I've spent some time on implementing this today, so far something terribly wrong in my loss function. Here's my repo where training data is treated as weighted. toy training data here and the weights trickle all the way down to where the loss and gradients are computed/applied.
My spike there breaks the tight coupling of the embedding and classification modes, introducing specific functions for handling classification. In a certain cheeky vein, it seems the original repo made it a point to conflate the two, whereas except for sharing some matrix util functions, there's very little to topically relate them other than the concurrent HOGWILD-inspired multi-threaded implementation and dimension of the embedding. You could implement the classification algorithm on top any word embeddings you have regardless of the fasttext-specific embedding model; so I think this actually improves modularity, but I doubt anyone would merge a PR for this specificity (that is, if it actually worked).
EDIT: I now realize this issue is about weighting data samples, which is not what I've been working towards here.
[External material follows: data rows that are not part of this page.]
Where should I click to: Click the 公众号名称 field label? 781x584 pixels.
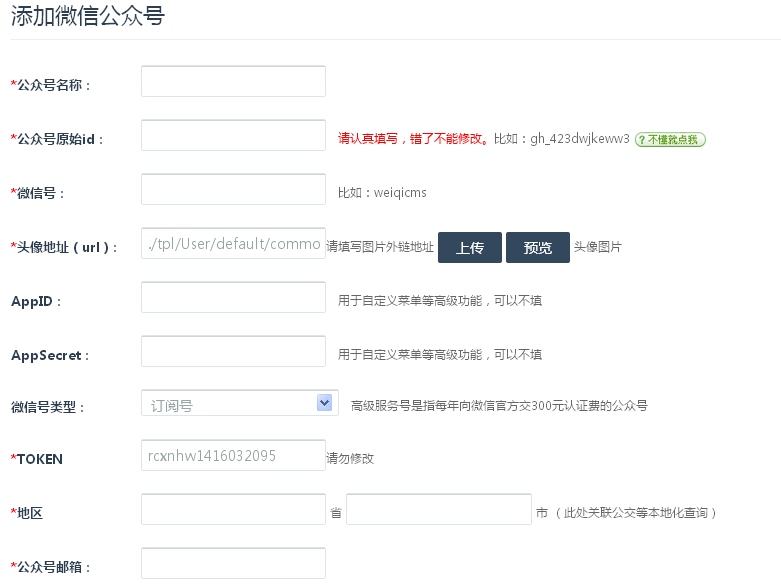point(54,86)

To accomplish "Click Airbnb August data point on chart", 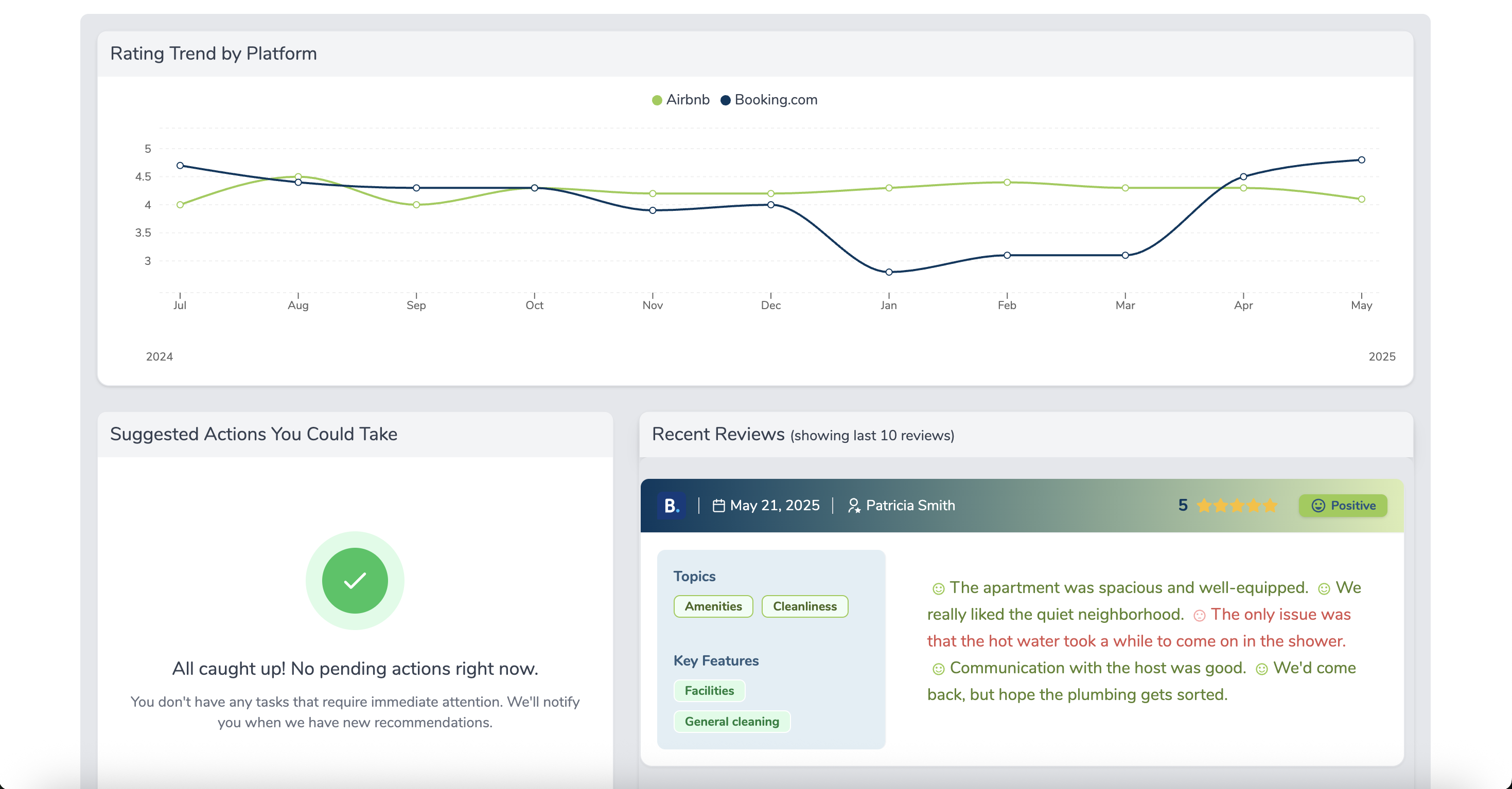I will (x=298, y=176).
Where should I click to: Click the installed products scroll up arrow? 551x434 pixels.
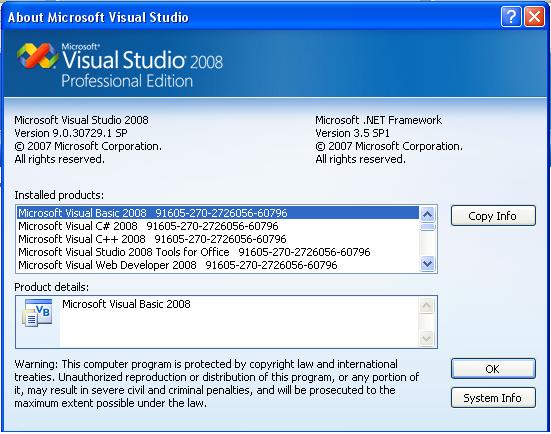click(427, 214)
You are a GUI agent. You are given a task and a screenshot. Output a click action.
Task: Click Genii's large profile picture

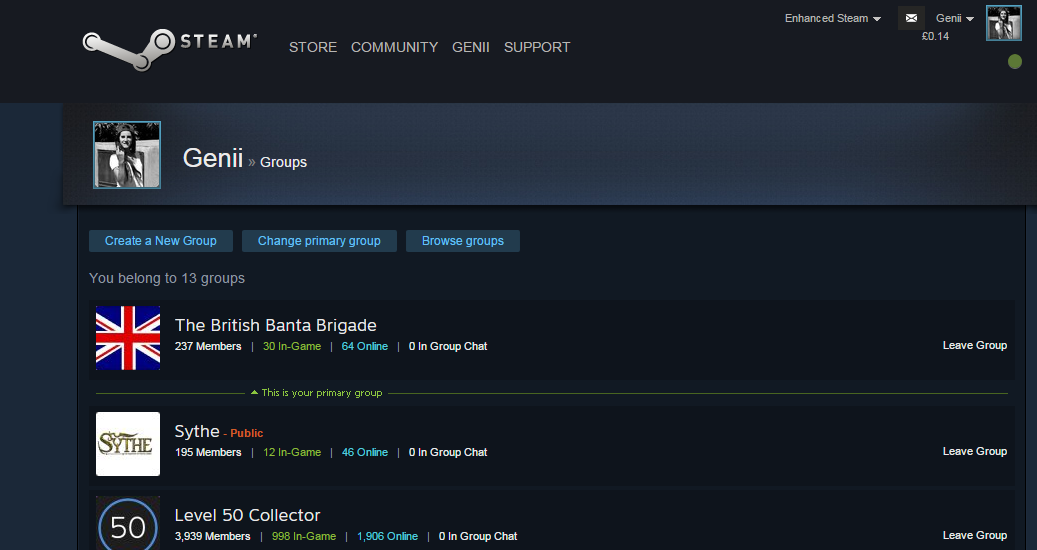[x=127, y=155]
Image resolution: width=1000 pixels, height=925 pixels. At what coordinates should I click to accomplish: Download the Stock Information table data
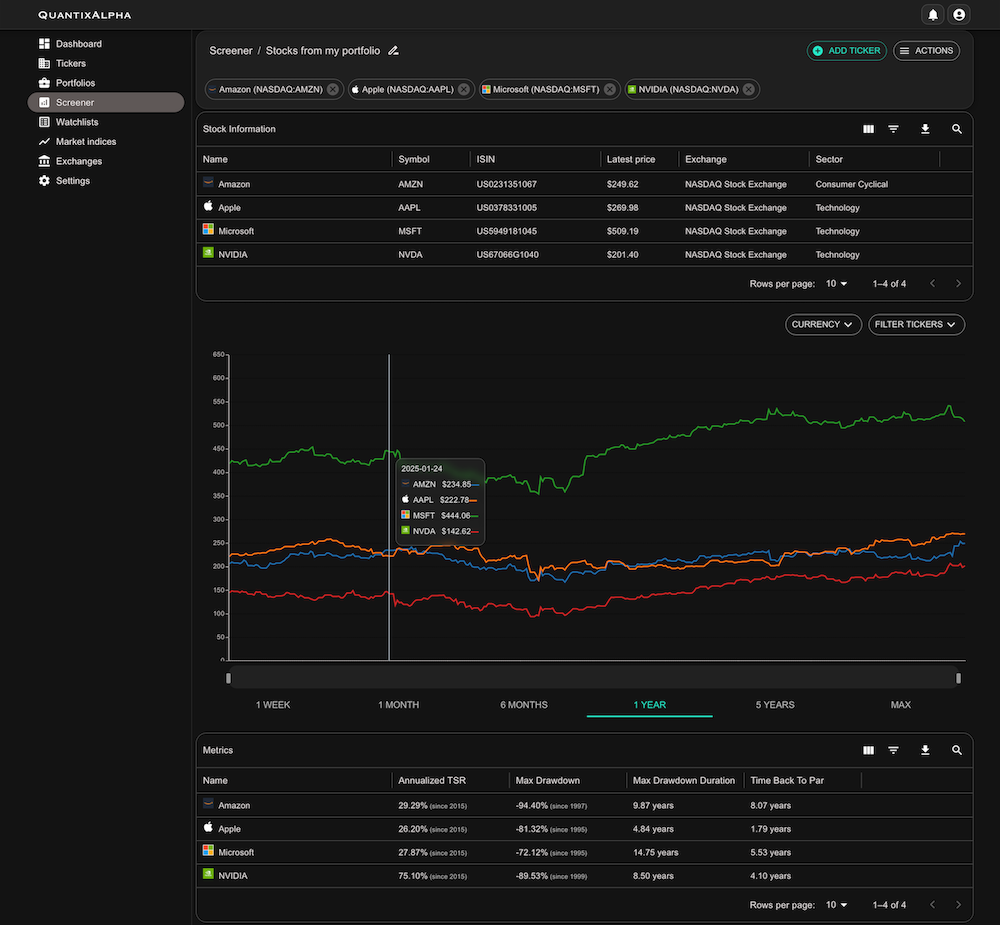925,129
Sorry for that ;) my false positive on finding a related open issue to prevent opening one.
I'm curious about this as well. Our dataset has 95% 'positive' (A) examples and only 5% 'negative' (B) examples -- the model often converges to just "always choose A".
Also curious if there is a clean solution to that problem implemented
One workaround it is to duplicate some training samples proportionally to the desired weights, but it only works for integer weights and it's not great.
https://github.com/Whadup/weightedFastText I tried it here, it's not up-to-date with the current fasttext version though
Hello, everyone. Is here any other update on this subect (Adding weights to specific subjects)?
I'm wondering how one can add sample weights to increase importance of some training examples in 'fasttext supervised' mode? See analogy e.g. 'sample_weight' array parameter while doing model.fit in Keras or compute accuracy_score in sklearn.